The chronic care model relies on extension of the capabilities of existing clinicians through the development of multidisciplinary teams, rather than through contracts to 3rd-party DMOs. The chronic care model approach is similar to DMOs in using POC testing (patients trained to monitor their own medical conditions, interpret the results, and change therapy) and remote monitoring for earlier detection of changes in the patients’ conditions.
Remote Consultation
An often-cited future for home POC testing is the “electronic house call.” For this vision to become reality, POC testing devices will need to be developed to support it. These methods will differ from most POC testing devices because they will be used very rarely, and will probably need to cover a large panel of commonly needed diagnostic targets.
Emergency Medical Services
The level of an emergency medical services (EMS) provider determines the capability and equipment they are able to use. The 1st responder is able to provide an initial level of care that includes simple airway control with positioning maneuvers, bag-valve-mask breathing support, simple splinting and bleeding control, cardiopulmonary resuscitation, and automatic external defibrillation.
Summary
Many procedures were considered to be valuable in the healthcare settings discussed. Technological solutions were proposed to meet the needs, as well as the practical requirements around healthcare change and regulation. From these considerations, a series of questions can be aroused for development of POC technologies based on input from the symposium attendees.

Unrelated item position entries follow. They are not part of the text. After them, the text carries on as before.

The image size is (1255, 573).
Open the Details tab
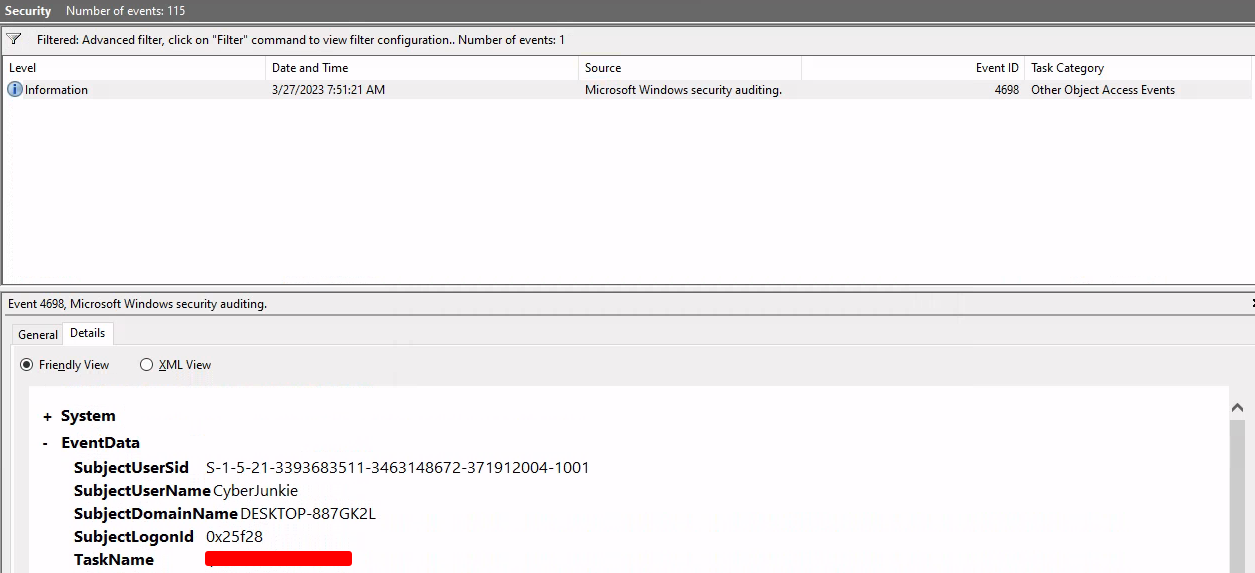pyautogui.click(x=88, y=333)
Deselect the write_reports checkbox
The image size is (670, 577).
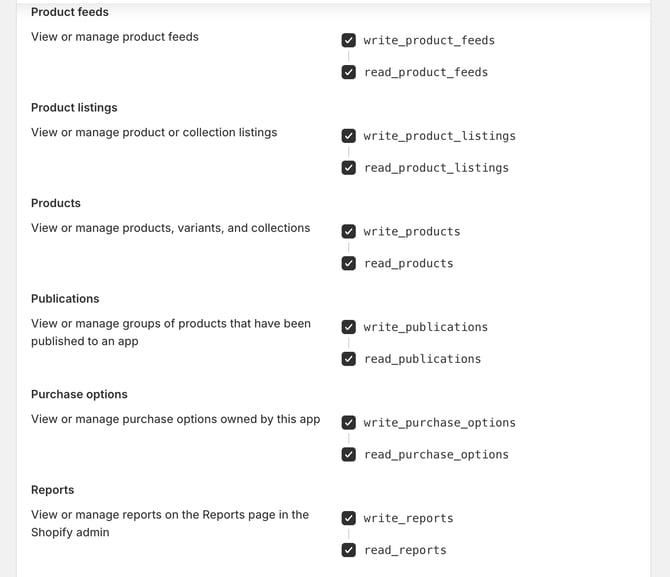(x=348, y=518)
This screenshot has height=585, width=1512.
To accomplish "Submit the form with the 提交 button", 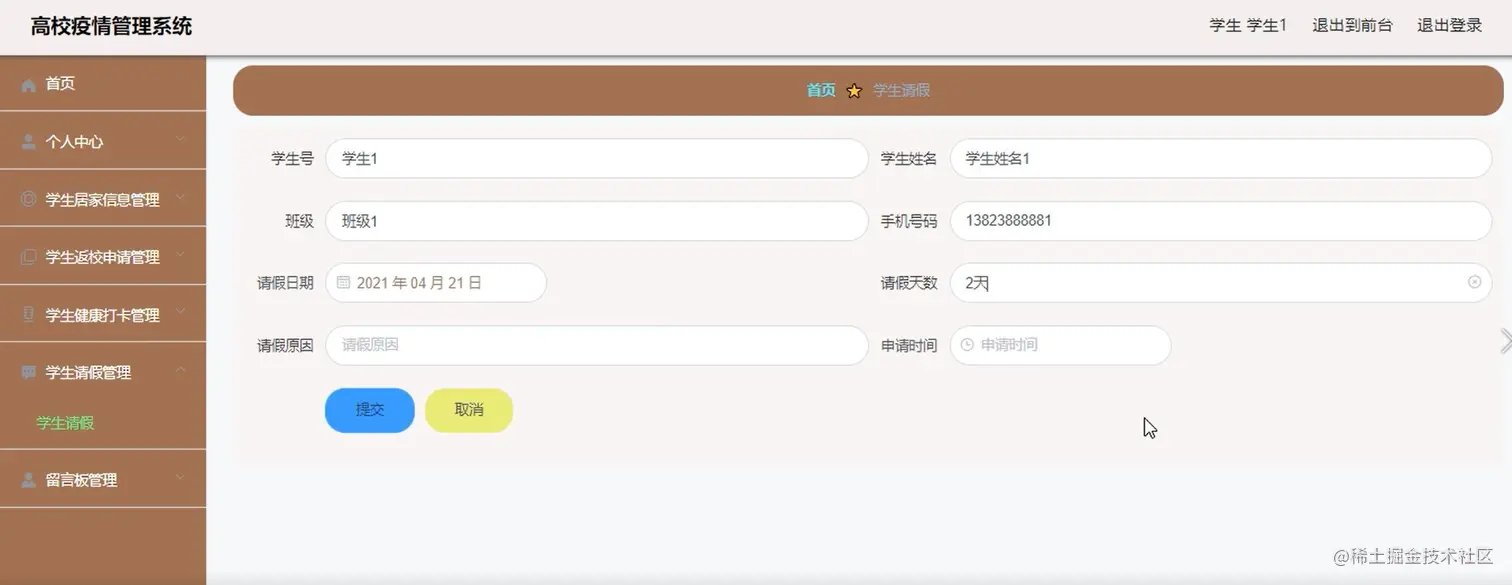I will [x=368, y=410].

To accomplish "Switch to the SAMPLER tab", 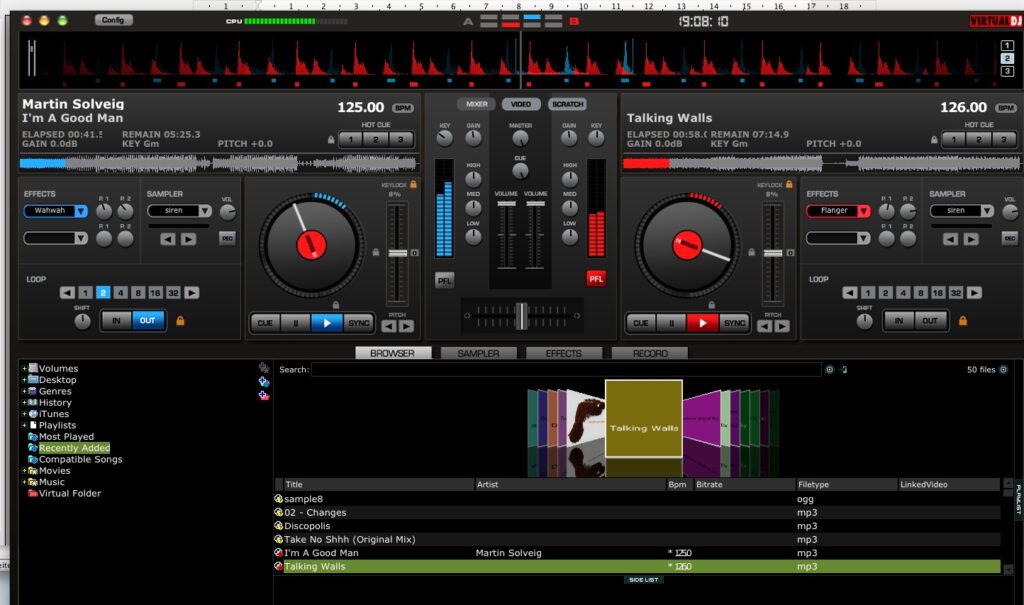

- What is the medical benefit to having the device available at POC settings?
- Does the reduced turnaround time enable earlier intervention and treatment?
- Do test results encourage lay users to seek medical attention when it is needed?
- What is the impact of incorrect usage or device failure, or if performance is borderline?
- What is the consequence of a false-positive or false-negative result?
- Are patients unnecessarily admitted to the hospital?
- Do they receive extraneous treatments that may harm them?
- Can patients be discharged from the hospital when they have a life-threatening condition?
- What happens if treatment is delayed?